Last week, ISRO successfully launched the GSLV MK III which lifted off from the Satish Dhawan Space Center on Thursday 28th of December 2014 with the CARE Crew module which is being tested for future astronaut missions.
The launch saw the crew module being carried to an approximate height of 125 km before it was separated from the GSLV MK III and was allowed to re-enter the atmosphere over the Bay of Bengal. The capsule landed as planned and was retrieved by the Indian Navy about 20 minutes after lift off. The capsule module was taken to Kamrajar port near Chennai in the south of India and will be shifted to Vikram Sarabhai Space Center in Thiruvanthapuram, Kerala for further advanced study.
ISRO’s growing prowess
This achievement is an additional feather in ISRO’s cap which earlier this year successfully concluded the MOM Mars orbiter mission. The successful launch will increase the opportunities that exist for India and will also help the government save millions of dollars which it currently spends on Ariane launches.
However skeptics are warning space enthusiasts to not get carried away as this is only an experimental launch and it did not have a live cryogenic stage. The c25 engine is the most critical part of the GSLV and the testing of this critical phase will help in increasing the confidence of ISRO’s engineers.

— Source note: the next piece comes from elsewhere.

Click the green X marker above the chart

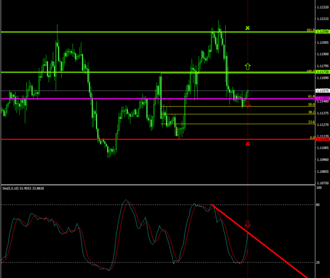(248, 28)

Future Launches – IRNSS Satellites
2015 will see ISRO launch the 4th satellite of the Indian Regional Navigational Satellites System (IRNSS). The IRNSS is India’s version of a regional satellite navigation system. Only US, Russia and China have their own satnav systems. The IRNSS will have a total of 7 satellites , 3 of which have already been launched. The 4th satellite is expected to be launched in early March 2015, with the rest to follow soon in the year 2015.